# dye sublimation vendors



## ldavis (Nov 12, 2007)

i have a client that is wanting to do some shirt order in dye sublimation...any one know of any vendors or printers that would be willing to do this. none of the screen printers in my area do this.


----------



## DAGuide (Oct 2, 2006)

Where are you located? That might help us in pointing you in the right direction.


----------



## ldavis (Nov 12, 2007)

north texas


----------



## DAGuide (Oct 2, 2006)

My recommendation would be to call The Paper Ranch (dye sub distributor in OKC) and ask if they have a customer in Northern Texas that they could refer to you. The toll free # is 877-777-2624. Hopefully, that will help you out. Best wishes.

Mark


----------



## go10go4 (Oct 3, 2007)

Try Don Ford:

Mineral Wells, Texas
Cingular # 940-452-3618

Hope this helps.


----------



## Rodney (Nov 3, 2004)

ldavis said:


> i have a client that is wanting to do some shirt order in dye sublimation...any one know of any vendors or printers that would be willing to do this. none of the screen printers in my area do this.
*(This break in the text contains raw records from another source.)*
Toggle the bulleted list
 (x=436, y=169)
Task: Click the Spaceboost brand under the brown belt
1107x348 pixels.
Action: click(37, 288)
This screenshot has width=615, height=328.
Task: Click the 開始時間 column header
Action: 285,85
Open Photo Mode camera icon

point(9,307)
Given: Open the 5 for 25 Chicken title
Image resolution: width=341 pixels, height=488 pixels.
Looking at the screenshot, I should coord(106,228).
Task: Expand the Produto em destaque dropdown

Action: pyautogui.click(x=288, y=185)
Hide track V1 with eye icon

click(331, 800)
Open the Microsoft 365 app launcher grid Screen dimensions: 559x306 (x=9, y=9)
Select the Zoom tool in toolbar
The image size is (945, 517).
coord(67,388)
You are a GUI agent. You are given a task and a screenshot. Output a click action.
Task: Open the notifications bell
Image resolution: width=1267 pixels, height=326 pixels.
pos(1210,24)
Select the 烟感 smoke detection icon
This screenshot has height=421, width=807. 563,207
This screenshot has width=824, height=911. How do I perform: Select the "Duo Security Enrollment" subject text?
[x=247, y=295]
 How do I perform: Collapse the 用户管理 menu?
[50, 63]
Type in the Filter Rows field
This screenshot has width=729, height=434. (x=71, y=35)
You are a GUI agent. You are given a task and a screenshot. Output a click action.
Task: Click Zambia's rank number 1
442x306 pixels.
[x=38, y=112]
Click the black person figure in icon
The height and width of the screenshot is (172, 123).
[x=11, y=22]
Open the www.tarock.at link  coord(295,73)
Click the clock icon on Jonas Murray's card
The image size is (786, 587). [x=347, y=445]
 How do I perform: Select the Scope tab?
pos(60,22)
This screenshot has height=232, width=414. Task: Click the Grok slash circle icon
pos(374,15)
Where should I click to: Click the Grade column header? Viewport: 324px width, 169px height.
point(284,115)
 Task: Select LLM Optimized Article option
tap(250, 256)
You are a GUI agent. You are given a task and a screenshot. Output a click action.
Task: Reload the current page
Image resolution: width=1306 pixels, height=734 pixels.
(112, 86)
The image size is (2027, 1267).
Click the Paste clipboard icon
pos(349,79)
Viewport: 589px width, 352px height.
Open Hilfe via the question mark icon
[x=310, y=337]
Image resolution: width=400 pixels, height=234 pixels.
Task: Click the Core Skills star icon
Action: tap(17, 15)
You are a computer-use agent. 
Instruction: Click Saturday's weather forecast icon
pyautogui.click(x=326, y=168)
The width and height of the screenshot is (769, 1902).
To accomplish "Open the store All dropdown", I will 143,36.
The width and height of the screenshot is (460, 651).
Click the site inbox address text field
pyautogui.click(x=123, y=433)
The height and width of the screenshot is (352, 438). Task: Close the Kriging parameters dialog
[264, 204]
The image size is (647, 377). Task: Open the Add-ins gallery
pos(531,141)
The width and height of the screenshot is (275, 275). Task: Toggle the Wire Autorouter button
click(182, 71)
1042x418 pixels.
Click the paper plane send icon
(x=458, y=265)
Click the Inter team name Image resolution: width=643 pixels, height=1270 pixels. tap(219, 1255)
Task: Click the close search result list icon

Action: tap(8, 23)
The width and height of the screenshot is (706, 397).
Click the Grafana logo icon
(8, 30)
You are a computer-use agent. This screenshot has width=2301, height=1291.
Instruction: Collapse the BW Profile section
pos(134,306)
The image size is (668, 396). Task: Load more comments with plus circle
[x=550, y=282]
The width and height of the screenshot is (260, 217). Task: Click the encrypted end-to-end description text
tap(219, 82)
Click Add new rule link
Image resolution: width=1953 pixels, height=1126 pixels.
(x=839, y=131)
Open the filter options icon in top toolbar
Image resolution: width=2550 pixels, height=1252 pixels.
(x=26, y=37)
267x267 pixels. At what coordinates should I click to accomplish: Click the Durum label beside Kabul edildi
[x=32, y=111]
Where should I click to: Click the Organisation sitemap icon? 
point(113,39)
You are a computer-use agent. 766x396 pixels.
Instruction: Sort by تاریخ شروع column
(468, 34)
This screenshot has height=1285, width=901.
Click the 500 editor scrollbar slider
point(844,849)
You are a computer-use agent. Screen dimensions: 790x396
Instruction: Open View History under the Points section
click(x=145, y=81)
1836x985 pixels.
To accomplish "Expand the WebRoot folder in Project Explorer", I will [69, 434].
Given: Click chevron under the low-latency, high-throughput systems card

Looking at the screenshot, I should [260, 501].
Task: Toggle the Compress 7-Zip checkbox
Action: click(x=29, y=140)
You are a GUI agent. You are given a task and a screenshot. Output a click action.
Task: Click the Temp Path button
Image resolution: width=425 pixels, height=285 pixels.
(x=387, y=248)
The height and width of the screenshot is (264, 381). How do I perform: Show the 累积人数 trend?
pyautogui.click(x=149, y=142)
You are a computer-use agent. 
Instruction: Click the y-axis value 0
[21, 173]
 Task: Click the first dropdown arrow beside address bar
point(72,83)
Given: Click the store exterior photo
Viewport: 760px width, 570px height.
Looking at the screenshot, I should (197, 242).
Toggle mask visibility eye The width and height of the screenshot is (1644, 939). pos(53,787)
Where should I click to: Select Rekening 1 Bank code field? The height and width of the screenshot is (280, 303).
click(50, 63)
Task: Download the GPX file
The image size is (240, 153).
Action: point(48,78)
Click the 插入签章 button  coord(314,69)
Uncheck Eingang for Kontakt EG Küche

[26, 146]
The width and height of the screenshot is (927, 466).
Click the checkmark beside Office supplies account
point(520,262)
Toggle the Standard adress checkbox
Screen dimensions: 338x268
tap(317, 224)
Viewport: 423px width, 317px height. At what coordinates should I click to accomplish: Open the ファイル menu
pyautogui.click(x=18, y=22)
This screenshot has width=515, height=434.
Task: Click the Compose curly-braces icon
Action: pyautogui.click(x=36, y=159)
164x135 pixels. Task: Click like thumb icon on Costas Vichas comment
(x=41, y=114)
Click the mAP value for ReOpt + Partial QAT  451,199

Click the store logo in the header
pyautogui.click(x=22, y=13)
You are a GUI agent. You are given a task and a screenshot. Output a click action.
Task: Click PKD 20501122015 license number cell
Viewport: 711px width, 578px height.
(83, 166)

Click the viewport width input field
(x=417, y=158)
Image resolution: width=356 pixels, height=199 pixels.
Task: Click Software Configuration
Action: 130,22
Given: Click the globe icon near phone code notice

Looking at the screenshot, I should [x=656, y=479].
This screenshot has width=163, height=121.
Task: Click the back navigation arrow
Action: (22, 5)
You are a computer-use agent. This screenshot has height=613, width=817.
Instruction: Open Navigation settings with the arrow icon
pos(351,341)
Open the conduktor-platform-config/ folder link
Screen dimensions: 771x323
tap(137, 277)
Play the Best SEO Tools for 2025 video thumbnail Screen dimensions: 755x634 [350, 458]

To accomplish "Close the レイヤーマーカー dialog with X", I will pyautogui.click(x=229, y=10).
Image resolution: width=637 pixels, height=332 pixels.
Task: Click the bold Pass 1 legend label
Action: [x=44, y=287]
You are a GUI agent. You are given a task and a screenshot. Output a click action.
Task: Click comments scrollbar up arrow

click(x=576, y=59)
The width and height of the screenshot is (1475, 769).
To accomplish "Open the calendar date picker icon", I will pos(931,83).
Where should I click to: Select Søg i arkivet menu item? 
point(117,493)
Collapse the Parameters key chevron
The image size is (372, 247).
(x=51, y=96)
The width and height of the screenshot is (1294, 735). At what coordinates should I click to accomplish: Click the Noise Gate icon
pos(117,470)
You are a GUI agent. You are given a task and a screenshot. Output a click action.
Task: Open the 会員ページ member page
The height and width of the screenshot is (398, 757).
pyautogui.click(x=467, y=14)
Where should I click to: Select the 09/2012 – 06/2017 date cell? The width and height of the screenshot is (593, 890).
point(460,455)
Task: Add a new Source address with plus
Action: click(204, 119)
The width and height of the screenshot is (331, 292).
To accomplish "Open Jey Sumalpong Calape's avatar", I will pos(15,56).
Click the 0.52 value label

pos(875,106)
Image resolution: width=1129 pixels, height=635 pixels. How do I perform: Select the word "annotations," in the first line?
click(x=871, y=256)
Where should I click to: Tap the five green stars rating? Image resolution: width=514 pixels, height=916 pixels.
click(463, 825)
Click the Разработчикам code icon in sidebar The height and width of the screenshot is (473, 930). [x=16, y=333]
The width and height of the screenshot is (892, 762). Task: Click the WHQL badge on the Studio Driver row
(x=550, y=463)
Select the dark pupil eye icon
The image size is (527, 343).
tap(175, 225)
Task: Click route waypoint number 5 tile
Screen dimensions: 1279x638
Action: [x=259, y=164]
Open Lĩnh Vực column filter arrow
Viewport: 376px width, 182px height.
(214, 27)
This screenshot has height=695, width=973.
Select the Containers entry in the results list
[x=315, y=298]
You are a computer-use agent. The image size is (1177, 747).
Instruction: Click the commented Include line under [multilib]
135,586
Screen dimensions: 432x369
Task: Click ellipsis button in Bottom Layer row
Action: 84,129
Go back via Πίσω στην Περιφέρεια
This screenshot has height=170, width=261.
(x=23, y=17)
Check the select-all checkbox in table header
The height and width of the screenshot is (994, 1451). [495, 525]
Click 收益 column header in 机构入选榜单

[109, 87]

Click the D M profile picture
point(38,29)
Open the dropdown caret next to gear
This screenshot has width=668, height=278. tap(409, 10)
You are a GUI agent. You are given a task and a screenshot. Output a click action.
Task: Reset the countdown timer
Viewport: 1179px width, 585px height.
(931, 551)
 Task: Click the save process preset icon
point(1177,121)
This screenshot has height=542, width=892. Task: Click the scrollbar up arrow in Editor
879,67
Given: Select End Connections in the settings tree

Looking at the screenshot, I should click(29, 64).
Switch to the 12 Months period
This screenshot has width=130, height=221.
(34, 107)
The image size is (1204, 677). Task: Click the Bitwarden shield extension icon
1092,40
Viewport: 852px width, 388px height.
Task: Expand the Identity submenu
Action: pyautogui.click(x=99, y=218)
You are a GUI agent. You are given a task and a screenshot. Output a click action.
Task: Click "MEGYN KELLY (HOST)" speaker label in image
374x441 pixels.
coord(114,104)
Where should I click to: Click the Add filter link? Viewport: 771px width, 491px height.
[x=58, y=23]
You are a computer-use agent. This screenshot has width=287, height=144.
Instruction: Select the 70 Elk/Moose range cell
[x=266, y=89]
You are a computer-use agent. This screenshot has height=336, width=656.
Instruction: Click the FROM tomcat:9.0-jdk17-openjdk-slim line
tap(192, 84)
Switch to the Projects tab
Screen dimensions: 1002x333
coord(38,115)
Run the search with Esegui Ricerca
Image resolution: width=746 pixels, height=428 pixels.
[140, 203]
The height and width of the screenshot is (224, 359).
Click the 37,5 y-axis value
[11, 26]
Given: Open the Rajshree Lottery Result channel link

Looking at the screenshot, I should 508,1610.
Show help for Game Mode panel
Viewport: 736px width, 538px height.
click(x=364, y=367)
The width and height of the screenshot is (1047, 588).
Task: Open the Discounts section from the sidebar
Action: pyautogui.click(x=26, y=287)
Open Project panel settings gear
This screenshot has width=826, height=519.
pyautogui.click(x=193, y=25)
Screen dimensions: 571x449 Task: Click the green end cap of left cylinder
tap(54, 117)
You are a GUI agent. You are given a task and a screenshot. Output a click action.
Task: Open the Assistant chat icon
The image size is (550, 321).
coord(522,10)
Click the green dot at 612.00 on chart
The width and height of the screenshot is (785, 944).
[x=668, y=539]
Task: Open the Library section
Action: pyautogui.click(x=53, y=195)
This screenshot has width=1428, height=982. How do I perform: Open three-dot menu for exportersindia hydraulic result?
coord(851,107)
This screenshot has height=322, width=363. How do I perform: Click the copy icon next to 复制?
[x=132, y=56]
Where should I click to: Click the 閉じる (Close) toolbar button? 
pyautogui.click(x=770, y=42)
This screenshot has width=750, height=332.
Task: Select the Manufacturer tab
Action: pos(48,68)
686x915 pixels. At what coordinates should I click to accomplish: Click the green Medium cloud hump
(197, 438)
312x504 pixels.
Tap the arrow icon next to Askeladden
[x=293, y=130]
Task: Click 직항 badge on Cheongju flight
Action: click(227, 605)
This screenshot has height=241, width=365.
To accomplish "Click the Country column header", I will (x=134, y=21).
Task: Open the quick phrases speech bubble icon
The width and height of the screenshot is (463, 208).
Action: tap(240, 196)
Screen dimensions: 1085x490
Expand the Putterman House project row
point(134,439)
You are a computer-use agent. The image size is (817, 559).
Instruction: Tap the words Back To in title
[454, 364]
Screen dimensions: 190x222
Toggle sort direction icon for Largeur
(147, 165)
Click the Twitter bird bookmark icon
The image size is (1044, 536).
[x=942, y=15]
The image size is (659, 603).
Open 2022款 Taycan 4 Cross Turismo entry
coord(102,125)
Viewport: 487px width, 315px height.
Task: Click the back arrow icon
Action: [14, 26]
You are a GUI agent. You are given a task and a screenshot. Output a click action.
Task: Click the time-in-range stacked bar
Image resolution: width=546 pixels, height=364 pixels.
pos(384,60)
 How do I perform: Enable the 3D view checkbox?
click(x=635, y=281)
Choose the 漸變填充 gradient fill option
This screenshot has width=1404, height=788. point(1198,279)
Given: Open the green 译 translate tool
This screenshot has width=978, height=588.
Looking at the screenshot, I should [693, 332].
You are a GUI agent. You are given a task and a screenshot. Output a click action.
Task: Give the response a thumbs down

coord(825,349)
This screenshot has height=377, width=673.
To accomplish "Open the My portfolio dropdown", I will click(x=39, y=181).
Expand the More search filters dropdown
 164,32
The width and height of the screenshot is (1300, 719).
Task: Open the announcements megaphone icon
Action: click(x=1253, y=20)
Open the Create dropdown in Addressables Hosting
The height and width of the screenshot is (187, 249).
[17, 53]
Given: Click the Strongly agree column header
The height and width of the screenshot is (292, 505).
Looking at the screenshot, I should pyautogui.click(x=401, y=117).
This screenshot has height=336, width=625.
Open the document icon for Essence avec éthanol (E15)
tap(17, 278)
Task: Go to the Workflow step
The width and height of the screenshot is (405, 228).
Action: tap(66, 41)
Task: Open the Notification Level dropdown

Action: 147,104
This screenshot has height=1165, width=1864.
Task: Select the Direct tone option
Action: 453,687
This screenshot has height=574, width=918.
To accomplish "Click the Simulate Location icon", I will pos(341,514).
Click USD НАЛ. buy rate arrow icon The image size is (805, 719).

If you have a heat press, then you can buy dye sub transfers from places like amerasource.com or mytransfersource.com and press them yourself.


----------



## Rodney (Nov 3, 2004)

Please note that some posts have been moved out of this thread because we do not allow self promotion or offering your services in the forum threads.​


----------



## JoeDiffDez (Mar 12, 2013)

I know this is a very old post but I'd like to find a dye sub printer myself. I don't see a category on the preferred vendors list for dye sub printers only for supplies. Any way I can find dye sub printers/vendors here?


----------